= William Rowell =

English sportsman and businessman

William Irvine Rowell (19 June 1869 – 17 December 1916) was an English businessman and a sportsman who played rugby union for Cambridge University and first-class cricket for the university team as well. He was born at Singapore and died at Stansted Mountfitchet, Essex.

Rowell was educated at Marlborough College and Jesus College, Cambridge. He was captain of cricket at Marlborough and was tried in trial matches and a few first-class games for Cambridge University in each of his first three years at the university from 1888 to 1890, without achieving any real success.
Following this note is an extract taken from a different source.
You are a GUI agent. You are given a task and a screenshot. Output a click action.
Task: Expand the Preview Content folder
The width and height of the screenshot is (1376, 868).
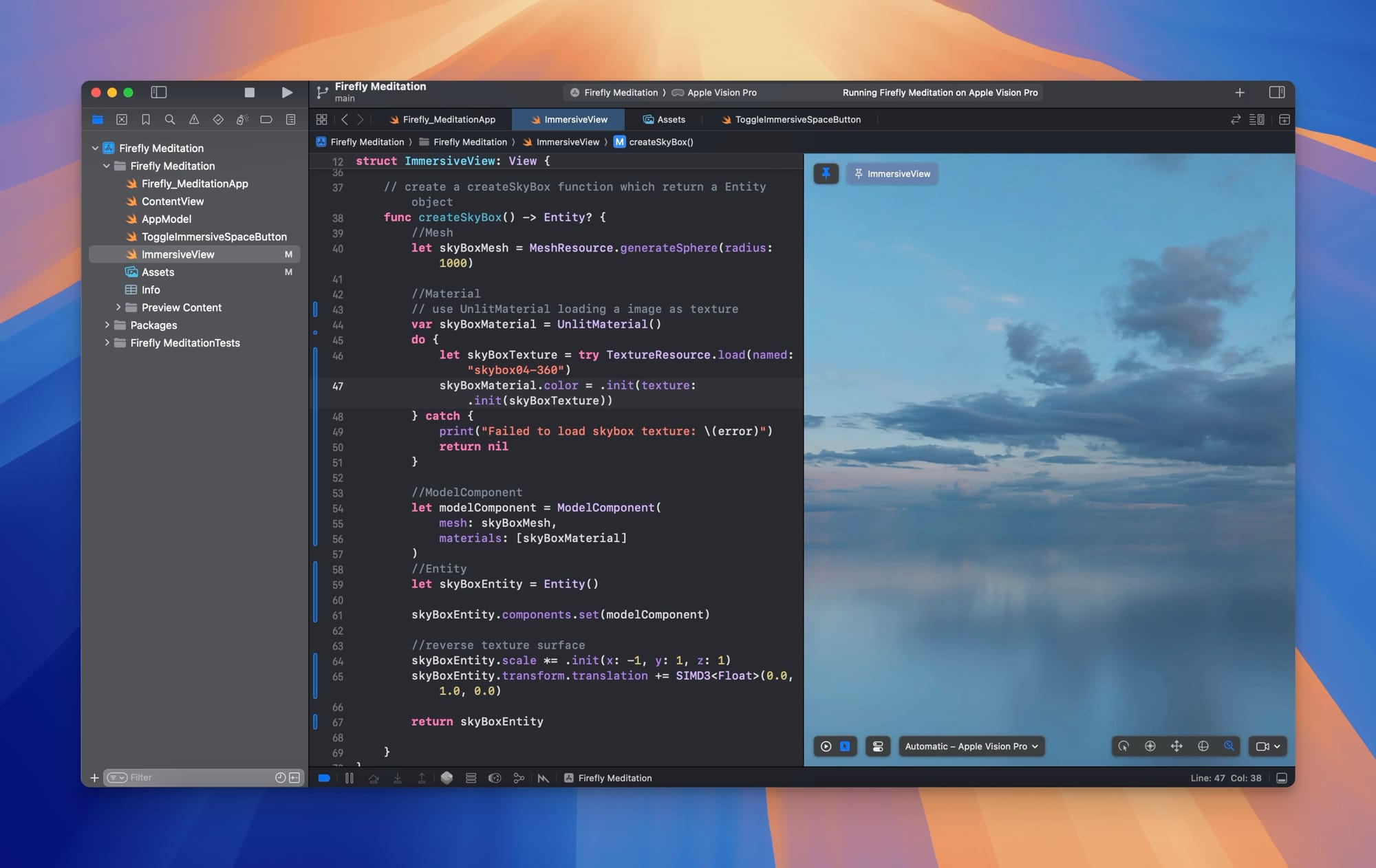click(118, 307)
The 1891 season, Rowell's last at the university, went in much the same direction with a few unsuccessful games, after which he was dropped from the university team; but towards the end of June he was picked for the Marylebone Cricket Club (MCC) team to play against Cambridge University and scored 53 as an opening batsman, more than the whole Cambridge team mustered in their first innings. That led to his recall for the University Match against Oxford University at Lord's, which Cambridge won narrowly, though Rowell contributed scores of just 3 and 1. It was his last first-class match. Earlier in the same academic year, he had also been selected for a rugby union Blue as a forward in the match against Oxford; Sammy Woods was in both the rugby and cricket teams alongside him.

Rowell graduated from Cambridge University with a Bachelor of Arts degree in 1891. His later career is not certain, but the directory of Cambridge alumni states that he became a brewer.